_Assignment:_ Your answer needs to include each line of the records in which the string "will" can be found.

───── Data extracts

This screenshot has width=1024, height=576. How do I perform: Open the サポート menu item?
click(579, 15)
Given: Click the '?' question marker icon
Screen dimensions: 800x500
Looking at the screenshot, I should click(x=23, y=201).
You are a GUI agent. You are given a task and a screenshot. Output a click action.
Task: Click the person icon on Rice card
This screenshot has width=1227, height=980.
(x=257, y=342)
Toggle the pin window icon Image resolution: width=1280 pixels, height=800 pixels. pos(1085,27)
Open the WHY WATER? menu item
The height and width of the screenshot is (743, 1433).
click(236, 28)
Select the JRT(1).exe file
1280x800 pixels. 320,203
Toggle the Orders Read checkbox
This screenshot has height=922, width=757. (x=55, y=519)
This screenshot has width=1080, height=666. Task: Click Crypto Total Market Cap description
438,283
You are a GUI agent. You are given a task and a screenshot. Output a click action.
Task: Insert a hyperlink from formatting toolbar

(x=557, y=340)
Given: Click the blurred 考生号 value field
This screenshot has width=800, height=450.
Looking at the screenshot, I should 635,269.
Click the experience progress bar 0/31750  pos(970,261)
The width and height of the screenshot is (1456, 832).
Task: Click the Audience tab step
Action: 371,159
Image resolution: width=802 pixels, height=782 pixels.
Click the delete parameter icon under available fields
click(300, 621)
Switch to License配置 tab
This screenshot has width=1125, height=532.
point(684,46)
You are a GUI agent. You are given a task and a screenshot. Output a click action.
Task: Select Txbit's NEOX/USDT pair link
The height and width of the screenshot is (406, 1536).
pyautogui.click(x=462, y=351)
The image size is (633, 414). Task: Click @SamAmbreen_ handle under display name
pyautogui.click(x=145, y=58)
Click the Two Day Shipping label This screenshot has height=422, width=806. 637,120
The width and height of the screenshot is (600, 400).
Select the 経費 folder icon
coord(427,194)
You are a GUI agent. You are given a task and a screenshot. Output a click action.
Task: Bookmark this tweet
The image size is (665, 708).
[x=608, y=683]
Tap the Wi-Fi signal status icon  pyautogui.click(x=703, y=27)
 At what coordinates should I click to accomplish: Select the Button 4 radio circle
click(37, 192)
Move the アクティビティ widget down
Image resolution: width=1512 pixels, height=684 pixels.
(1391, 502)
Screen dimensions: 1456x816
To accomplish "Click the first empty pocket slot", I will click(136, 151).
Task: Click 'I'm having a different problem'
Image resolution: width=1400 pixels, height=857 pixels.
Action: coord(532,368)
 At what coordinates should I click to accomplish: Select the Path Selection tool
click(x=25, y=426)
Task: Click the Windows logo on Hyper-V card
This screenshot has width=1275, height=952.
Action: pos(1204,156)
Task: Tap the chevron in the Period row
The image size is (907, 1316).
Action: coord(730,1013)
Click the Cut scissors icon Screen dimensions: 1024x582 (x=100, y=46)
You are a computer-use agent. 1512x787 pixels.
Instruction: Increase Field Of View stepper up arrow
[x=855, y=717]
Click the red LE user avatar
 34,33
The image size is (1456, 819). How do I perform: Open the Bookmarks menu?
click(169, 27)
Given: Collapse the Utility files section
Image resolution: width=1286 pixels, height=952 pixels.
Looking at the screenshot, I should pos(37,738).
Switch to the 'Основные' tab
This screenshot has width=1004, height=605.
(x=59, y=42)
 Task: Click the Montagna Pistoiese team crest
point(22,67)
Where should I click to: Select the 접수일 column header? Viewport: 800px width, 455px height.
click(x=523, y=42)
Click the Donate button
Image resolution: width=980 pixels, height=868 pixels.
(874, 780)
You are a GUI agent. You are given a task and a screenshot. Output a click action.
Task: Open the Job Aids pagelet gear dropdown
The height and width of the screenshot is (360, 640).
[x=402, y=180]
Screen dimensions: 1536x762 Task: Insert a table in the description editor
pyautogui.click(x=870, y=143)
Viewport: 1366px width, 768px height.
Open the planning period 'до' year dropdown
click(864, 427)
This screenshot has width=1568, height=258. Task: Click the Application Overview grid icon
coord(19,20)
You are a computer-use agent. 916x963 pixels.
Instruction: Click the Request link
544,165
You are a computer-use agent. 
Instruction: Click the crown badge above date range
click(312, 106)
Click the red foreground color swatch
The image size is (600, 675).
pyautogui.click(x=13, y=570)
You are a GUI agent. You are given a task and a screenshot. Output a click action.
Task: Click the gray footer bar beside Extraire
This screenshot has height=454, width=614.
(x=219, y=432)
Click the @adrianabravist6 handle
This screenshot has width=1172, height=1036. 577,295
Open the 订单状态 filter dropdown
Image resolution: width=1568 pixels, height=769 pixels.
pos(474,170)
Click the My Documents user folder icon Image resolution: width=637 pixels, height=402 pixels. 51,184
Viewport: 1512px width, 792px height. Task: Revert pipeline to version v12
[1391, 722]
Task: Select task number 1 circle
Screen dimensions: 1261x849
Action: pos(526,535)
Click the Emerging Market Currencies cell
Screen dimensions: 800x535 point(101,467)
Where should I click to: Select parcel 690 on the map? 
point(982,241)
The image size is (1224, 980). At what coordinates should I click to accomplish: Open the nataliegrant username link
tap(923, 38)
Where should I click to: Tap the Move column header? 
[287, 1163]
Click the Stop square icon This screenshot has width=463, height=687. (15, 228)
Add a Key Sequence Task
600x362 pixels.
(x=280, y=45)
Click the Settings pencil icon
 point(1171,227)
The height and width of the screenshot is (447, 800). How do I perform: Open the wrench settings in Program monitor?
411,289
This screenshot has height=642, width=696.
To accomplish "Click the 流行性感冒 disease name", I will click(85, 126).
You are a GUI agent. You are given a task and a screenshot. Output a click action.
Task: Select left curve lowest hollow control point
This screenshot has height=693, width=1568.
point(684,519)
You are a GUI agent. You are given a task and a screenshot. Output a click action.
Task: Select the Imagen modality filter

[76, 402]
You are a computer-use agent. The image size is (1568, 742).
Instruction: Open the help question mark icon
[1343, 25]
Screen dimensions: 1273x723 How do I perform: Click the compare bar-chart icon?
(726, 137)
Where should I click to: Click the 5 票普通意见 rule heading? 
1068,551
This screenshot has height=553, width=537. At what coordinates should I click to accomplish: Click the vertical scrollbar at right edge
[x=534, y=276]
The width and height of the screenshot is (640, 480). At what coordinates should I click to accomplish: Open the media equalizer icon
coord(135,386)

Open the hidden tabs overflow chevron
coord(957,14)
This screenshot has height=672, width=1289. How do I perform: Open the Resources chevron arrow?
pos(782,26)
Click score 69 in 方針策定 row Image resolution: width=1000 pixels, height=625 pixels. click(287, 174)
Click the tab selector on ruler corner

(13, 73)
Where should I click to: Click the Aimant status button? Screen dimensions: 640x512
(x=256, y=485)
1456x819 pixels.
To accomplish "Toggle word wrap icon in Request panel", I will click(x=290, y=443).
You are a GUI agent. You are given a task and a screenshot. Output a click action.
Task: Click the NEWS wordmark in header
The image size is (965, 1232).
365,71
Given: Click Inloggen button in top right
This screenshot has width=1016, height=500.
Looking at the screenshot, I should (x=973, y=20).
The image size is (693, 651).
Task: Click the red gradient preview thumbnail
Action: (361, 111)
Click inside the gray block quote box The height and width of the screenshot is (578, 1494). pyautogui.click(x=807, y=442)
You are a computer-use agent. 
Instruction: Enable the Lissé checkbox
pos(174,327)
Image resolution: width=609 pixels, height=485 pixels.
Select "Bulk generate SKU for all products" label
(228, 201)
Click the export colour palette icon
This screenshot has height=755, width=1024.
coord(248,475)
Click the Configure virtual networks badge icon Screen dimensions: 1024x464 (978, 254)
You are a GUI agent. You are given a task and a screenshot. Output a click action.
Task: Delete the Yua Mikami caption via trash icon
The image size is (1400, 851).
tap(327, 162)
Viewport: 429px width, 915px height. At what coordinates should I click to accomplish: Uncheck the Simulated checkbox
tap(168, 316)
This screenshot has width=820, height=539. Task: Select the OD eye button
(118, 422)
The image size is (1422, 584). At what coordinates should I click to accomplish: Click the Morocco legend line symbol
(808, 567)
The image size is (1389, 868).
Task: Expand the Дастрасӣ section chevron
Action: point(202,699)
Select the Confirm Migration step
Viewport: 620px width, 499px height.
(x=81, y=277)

──────────

_The answer:_
To accomplish "Click the first empty pocket slot", I will click(136, 151).
To accomplish "Click the 流行性感冒 disease name", I will click(85, 126).
To accomplish "Toggle word wrap icon in Request panel", I will click(x=290, y=443).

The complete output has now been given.